A few weeks ago, I wrote a post about a then-new mask mandate that meant that there were no exceptions to wearing masks in the library. That’s still the rule now, but one thing that I wanted to do with that post that I couldn’t fit in was to talk about how we can help ourselves and our children adjust to mask wearing so it doesn’t feel like such a burden. So, I’m gonna do a bit of that today.
What I’ve found is that for grownups and teens, this is really about creating a positive mindset, while for kids it’s about comfort and gamifying the experience.
Mindset: Creating a positive mindset is all about resetting our brains to approach mask wearing differently. It is very hard to have positive feelings about doing ANYTHING when we are only doing it because we HAVE to. This is definitely true for me, since I never lost my teenage sense of rebellion and legitimately often want to do the exact opposite of what I’m told to do, simply because it’s what I’m being told to do... and you can’t make me (insert teenage sarcastic tone and dramatic eyeroll here). So, I came up with a list of things that I “get to do” because of masking that has helped me move past my former-goth-teen brain cloud. Here’s what I came up with to manage my mask wearing malaise:
Yay! It’s an opportunity to be kind to others: I can do something visible and immediate that shows I am working to keep my community safe. Really, I think this one is sufficient for me, but I have brainstormed more because on my most cantankerous days, I need them.
Yay! It’s an accessory. This will work only if you are wired to legitimately enjoy fashion and be in possession of a budget where shopping isn’t a stressor... not all of us are so lucky, but for some of us this has clearly helped already.

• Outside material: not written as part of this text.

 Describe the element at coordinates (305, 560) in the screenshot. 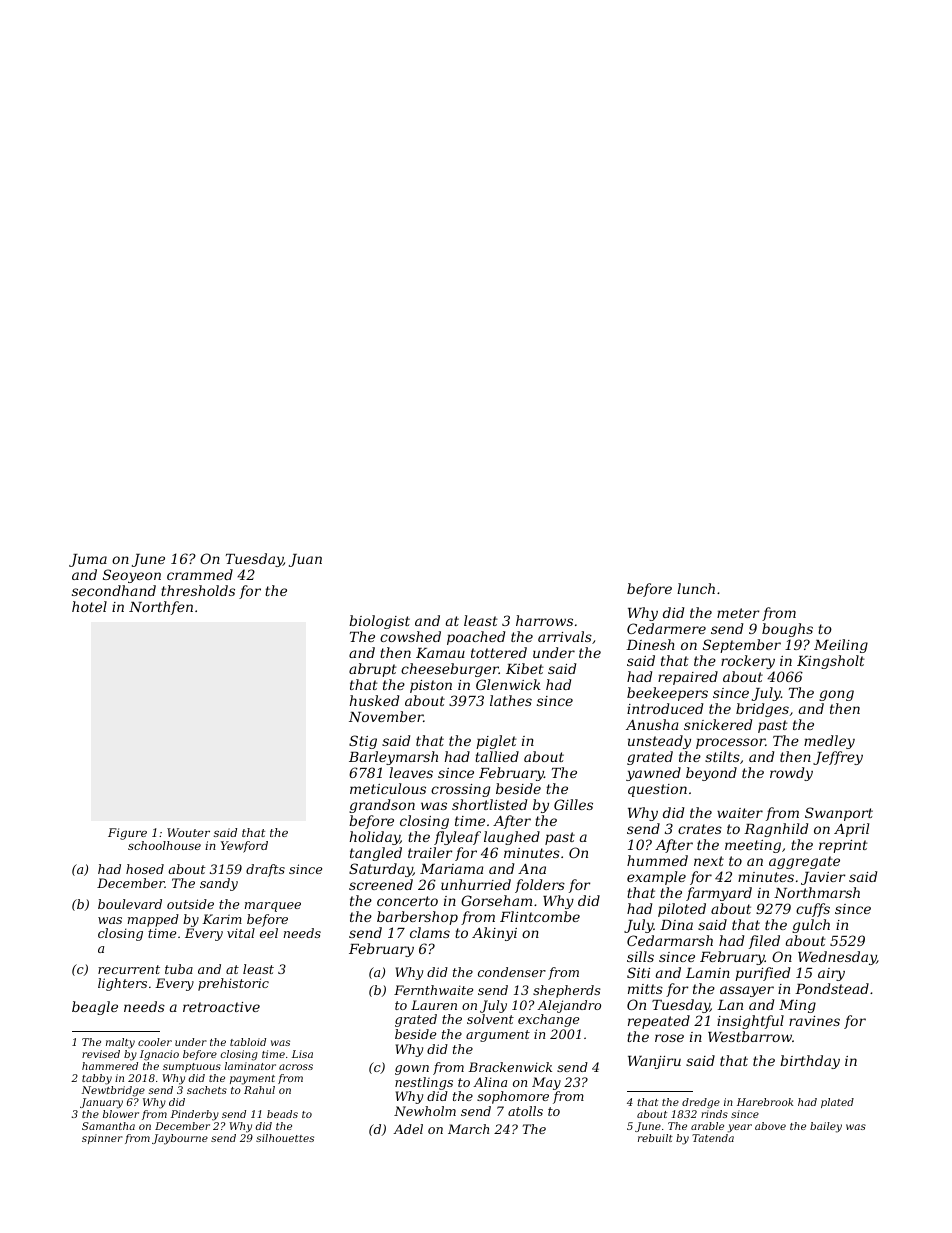

I see `Juan` at that location.
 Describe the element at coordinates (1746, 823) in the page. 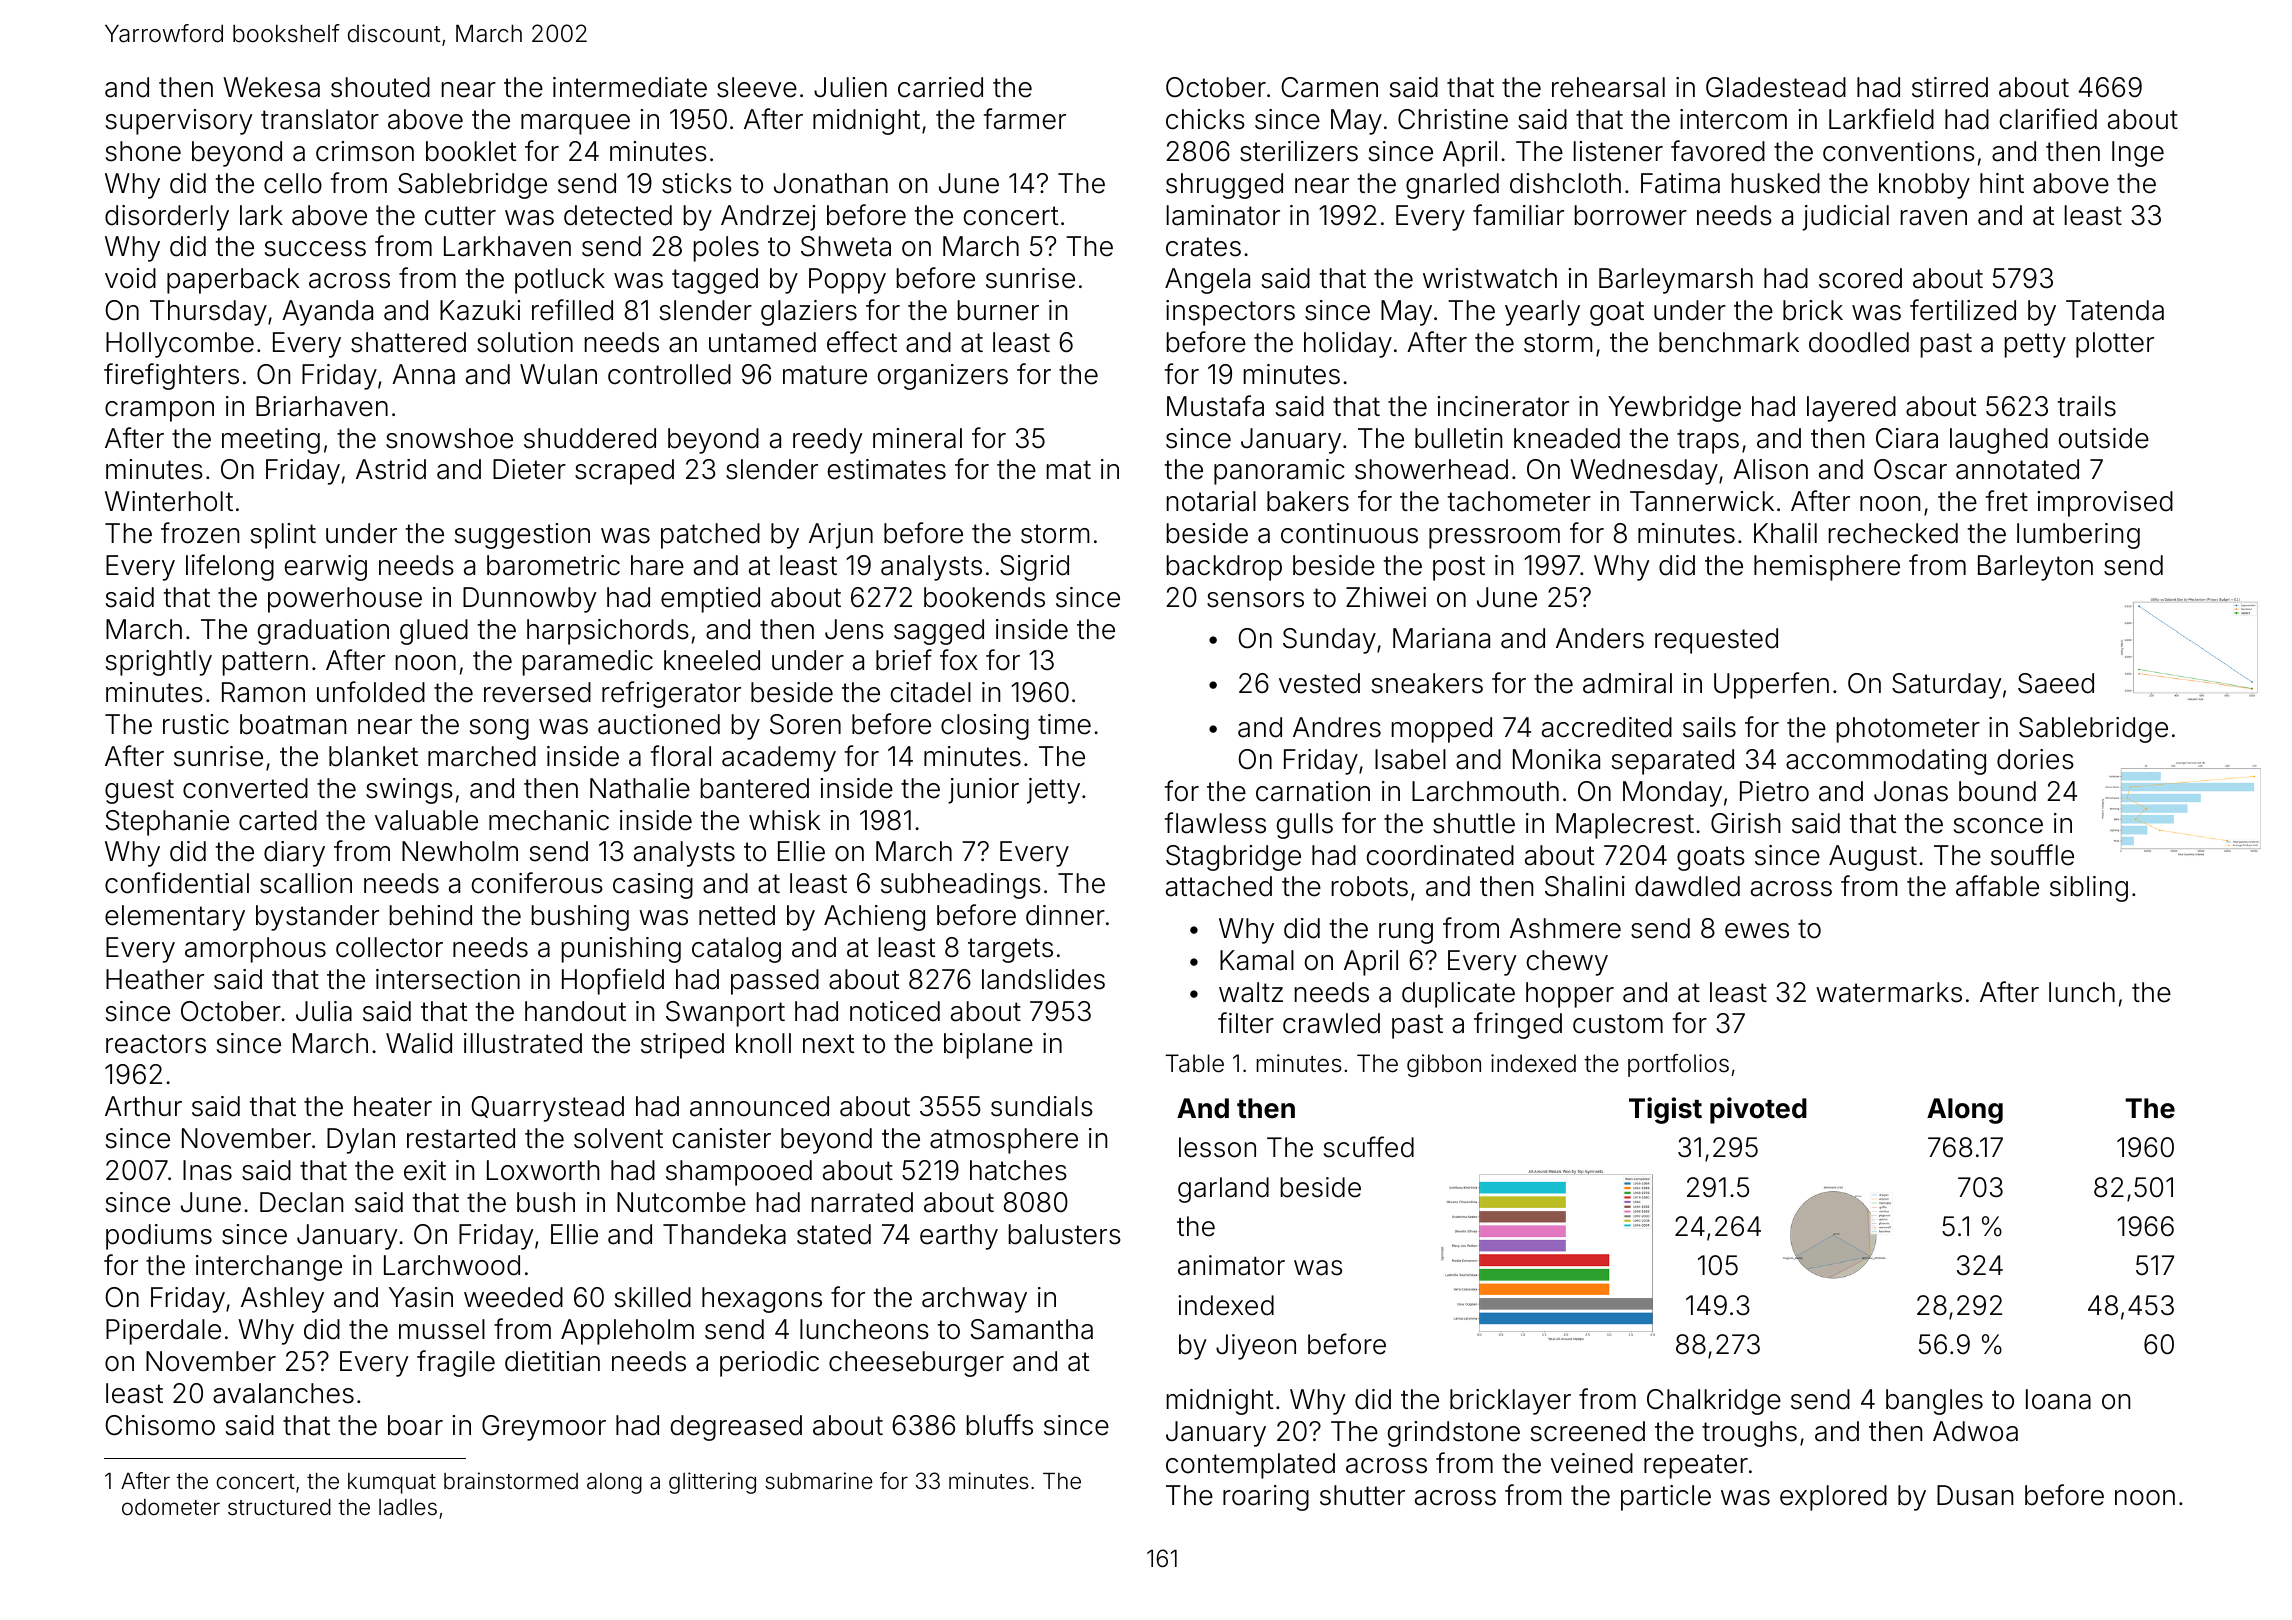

Yay! It’s a way for me to tell you who I am. You can get anything printed on a mask at this point (again, if you have the means to purchase them). Everyone who sees you will see it. It’s like your own private billboard. From political beliefs to fandoms, spread your passions far and wide. I’ve got an array of bookish masks because, you know, librarian *points at self.*
Yay! You can’t tell me to smile any more ‘cause you have no idea whether or not I already am under here. It’s freedom of a different kind: freedom to glower at the world if we want to! (Ladies, this one’s for you.)
Yay! It’s an opportunity to craft. I now have a practical reason to make stuff. If there are budget limitations to crafting, deconstructing thrift store finds or stash busting is an option.
What other ways can you think of?
Gamification and Comfort: It’s all about creating a sense of play around mask wearing for our kiddos. This is a much simpler concept than mindset. It’s the mask equivalent of hiding the medication in the jam. Fortunately, the state of Oregon provided a really solid list of tricks for parents to use, provided here in its entirety and annotated by yours truly:
Let your child choose and decorate their mask. Yay! Agency. In a world that I have little power to influence because I’m still tiny, I can make a decision about something. Also, once a child has multiple masks to choose from, parents can offer a binary choice that results in the desired outcome no matter what decision the child makes: “Would you like to wear the red mask or the blue mask today?” In so doing, a choice is presented but “no mask” isn’t an option.
Try different styles to see which is the most comfortable. Yay! Agency with a side of bodily autonomy. Encouraging our kids to express what is comfortable and what is not can give them the words they might need to articulate discomfort to you should their safety and comfort be compromised when they are out of your care.
Put a mask on a favorite stuffed toy or draw one on a favorite book character. Yay! Crafts. Yay! Creative Play.
Introduce the mask when everyone is relaxed but not too sleepy. Yay! Timing is everything.
Practice wearing the mask at home to help your child get used to it. This also allows for a slow, gradual increase in wear time. Yay! Time together. Practicing together (even though wearing masks at home isn’t the norm) allows parents to model mask wearing for their children.
Play some “let’s pretend” games with characters who wear masks. Make up a world where superheroes wear masks on their mouths instead of their eyes. Yay! Make believe.
Point out other people wearing masks while you’re out. Yay! It’s like a game of I Spy!, pandemic style.
You get the idea, fun and connection is the key. What other ideas can you come up with? Also: ask your child, is there anything they can think of that would help?
Library staff are grateful to our patrons for the ways in which they’ve adapted as the pandemic has progressed. We are in here, breathing the air, all day long... your mask wearing allows us to stay healthy, and every time someone puts a mask on and keeps it on when they are in our spaces, we appreciate your support. Let’s continue to practice kindness and empathy to get through this together.